The rate of adequate adherence was worst in nodal staging (12.6%) and highest for utilization of neoadjuvant therapy (84.8%). Academic programs had the highest rate of adequate adherence for induction therapy (77.2%; P < .001), timing of surgery (56.6%; P < .001), and completeness of resection (78.5%; P < .001) but the lowest for nodal staging (4.4%; P = .018). For every additional esophagectomy performed per year, the odds of adequate adherence increased for induction therapy (odds ratio [OR]. 1.16; 95% confidence interval [CI], 1.06-1.27) and completeness of resection (OR, 1.15; 95% CI, 1.06-1.25) but decreased for nodal staging (OR, 0.76; 95% CI, 0.65-0.89).

CONCLUSIONS

Care provided at higher volume and academic facilities was more likely to be guideline concordant in some areas but not in others. Understanding the processes that support the delivery of guideline concordant care may provide valuable opportunities for improvement.

摘要

背景

食管癌是一种致命疾病,需要多学科协调护理和熟练的外科手术来进行充分治疗。

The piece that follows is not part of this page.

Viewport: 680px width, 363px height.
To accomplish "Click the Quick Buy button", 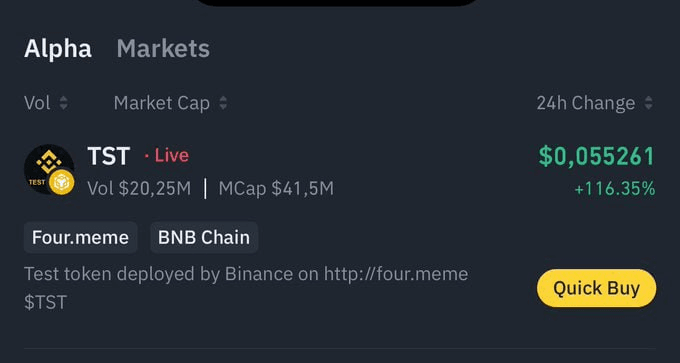I will pyautogui.click(x=596, y=288).
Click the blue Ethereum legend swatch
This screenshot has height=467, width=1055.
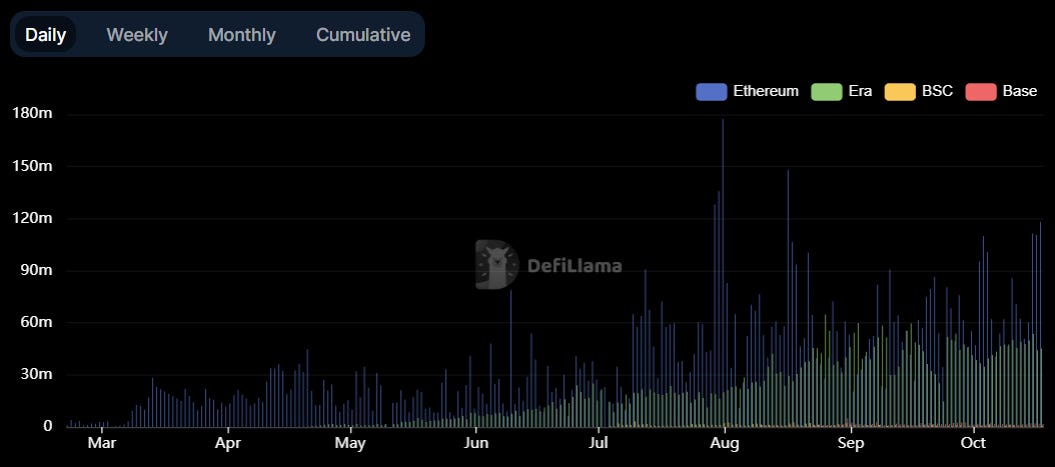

我们假设全国的护理质量存在差异。

方法

根据已发表的指南,我们制定了 III 期食管癌管理的质量指标:新辅助治疗的使用、至少 15 个淋巴结的外科取样、化疗或放疗后 60 天内进行手术,以及切除的完整性。我们检查了 2004 年至 2016 年期间参与国家癌症数据库的 1345 家医院的措施遵守情况。我们使用逻辑回归模型检查了容量、项目认证、安全网状态、地理位置和患者旅行距离对充分遵守(≥85%的患者遵守)的关联。

结果

在淋巴结分期方面,充分遵守的比例最差(12.6%),而新辅助治疗的利用率最高(84.8%)。学术项目在诱导治疗(77.2%;P <.001)、手术时机(56.6%;P <.001)和切除的完整性(78.5%;P <.001)方面具有最高的充分遵守率,但在淋巴结分期方面最低(4.4%;P =.018)。每年每增加一次食管癌切除术,充分遵守诱导治疗的可能性就会增加(优势比 [OR] 1.16;95%置信区间 [CI] 1.06-1.27)和切除的完整性(OR,1.15;95% CI,1.06-1.25),但淋巴结分期的可能性降低(OR,0.76;95% CI,0.65-0.89)。

结论

在更高容量和学术设施中提供的护理在某些方面更有可能符合指南,但在其他方面则不然。了解支持提供符合指南的护理的流程可能会提供有价值的改进机会。